Mgr Patrick Jacquin, Recteur-Archiprêtre de Notre-Dame de Paris et Président de l’Association des Recteurs des Sanctuaires de France (ARS), a mis en lumière dans son intervention l’importance des 140 sanctuaires de France pour les pèlerins. L’atmosphère qui se respire en ces lieux, les traces de la vie des saints, les reliques, la présence de Marie et son attitude maternelle, poussent les visiteurs à devenir pèlerins et les pèlerins à avancer sur la voie de la sainteté, de la conversion ou de la guérison. Des personnes qui sont d’ordinaire éloignées des Sacrements s’approchent de l’Eucharistie et de la Réconciliation dans les sanctuaires. Les jeunes y découvrent des célébrations, des rites ou des traditions vivantes qui les invitent à se rapprocher de la foi. Ces dernières années, le nombre des visiteurs a progressé d’un million par an, au point d’atteindre aujourd’hui les 43 millions pour toute la France. Les sanctuaires sont l’un des deux poumons de la vie ecclésiale, l’autre étant celui des paroisses. Les visiteurs et les pèlerins touchés par la mobilité humaine ont besoin de ces lieux stables, toujours ouverts et accueillants. Les sanctuaires sont comme le cœur bon de l’homme, rempli de grâce, d’amour et de miséricorde en Jésus-Christ, par Marie.

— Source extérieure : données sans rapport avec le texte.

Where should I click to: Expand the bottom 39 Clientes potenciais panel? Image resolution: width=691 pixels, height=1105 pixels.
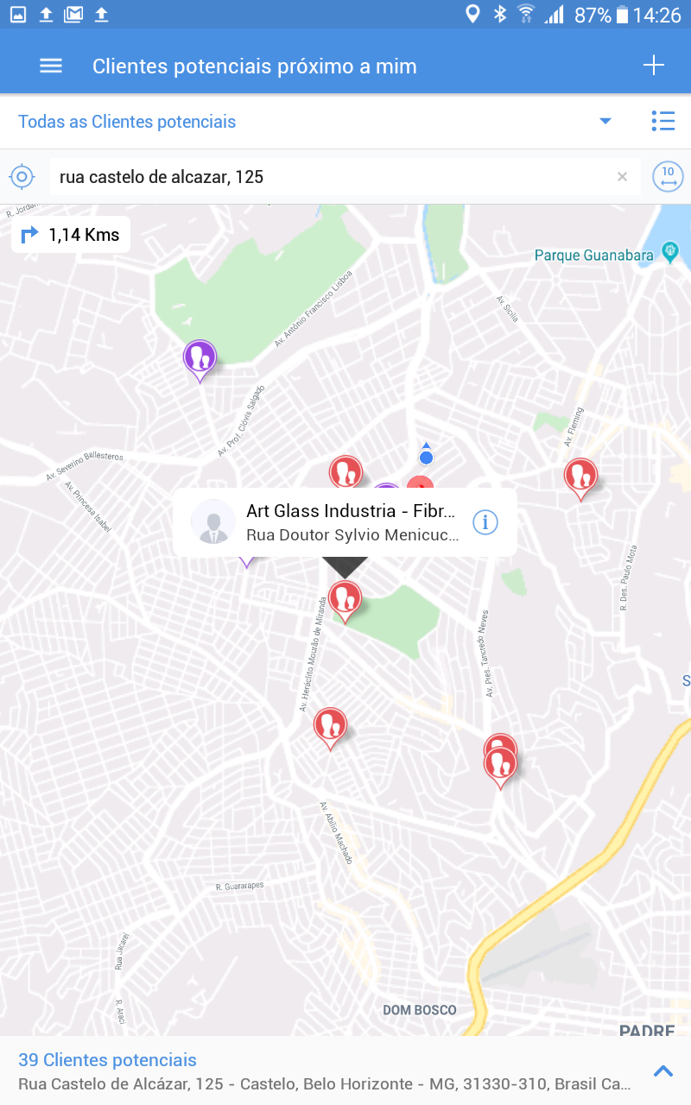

Le Rév. P. Josep-Enric Parellada, OSB, Directeur du Département de la Pastorale du Tourisme, des Sanctuaires et des Pèlerinages de la Commission de Pastorale de la Conférence épiscopale espagnole, a rapporté qu’aujourd’hui comme toujours les sanctuaires sont des lieux ou des moments où la rencontre avec Dieu est possible. Celle-ci fait en sorte que le pèlerin et le visiteur réussissent à regarder leur vie passée, leur présent et surtout leur avenir, dans la perspective de Dieu. Telle est la signification de la conversion: ne pas continuer à regarder avec ses propres yeux, mais avec les yeux de Dieu. Il faut clairement dire que dans le sanctuaire ce n’est pas seulement l’homme qui cherche Dieu, mais c’est Dieu qui vient en personne parler à l’homme et lui montrer le chemin pour le rejoindre. Il lui indique lui-même la voie de la conversion, qui passe par la célébration sacramentelle de cette rencontre. Les responsables de l’accueil dans les sanctuaires doivent prendre soin de trouver des formes et des attitudes qui aident ceux qui se rendent au sanctuaire à se sentir appelés à la conversion. Cela signifie comprendre, expliquer, dialoguer et prier. Le P. Parellada a ensuite souligné l’importance de l’expérience de foi que vivent les pèlerins et les visiteurs qui se rendent au sanctuaire et a parlé de leur comportement ou attitude quand ils s’approchent du confessionnal. Le but est de nouveau l’homme qui va à la rencontre de Dieu et qui découvre qu’Il était là, à l’attendre, que c’était Lui le pèlerin qui, jour après jour, cheminait au long du sentier même de sa vie.

Le programme prévoyait également trois conférences d’experts qui ont affronté le thème du point de vue de la justice, de la liberté, de la vérité, de la solidarité et de l’amour. Le Rév. P. Caesar Atuire, Administrateur Délégué de l’Opera Romana Pellegrinaggi (Italie), a fait office de modérateur.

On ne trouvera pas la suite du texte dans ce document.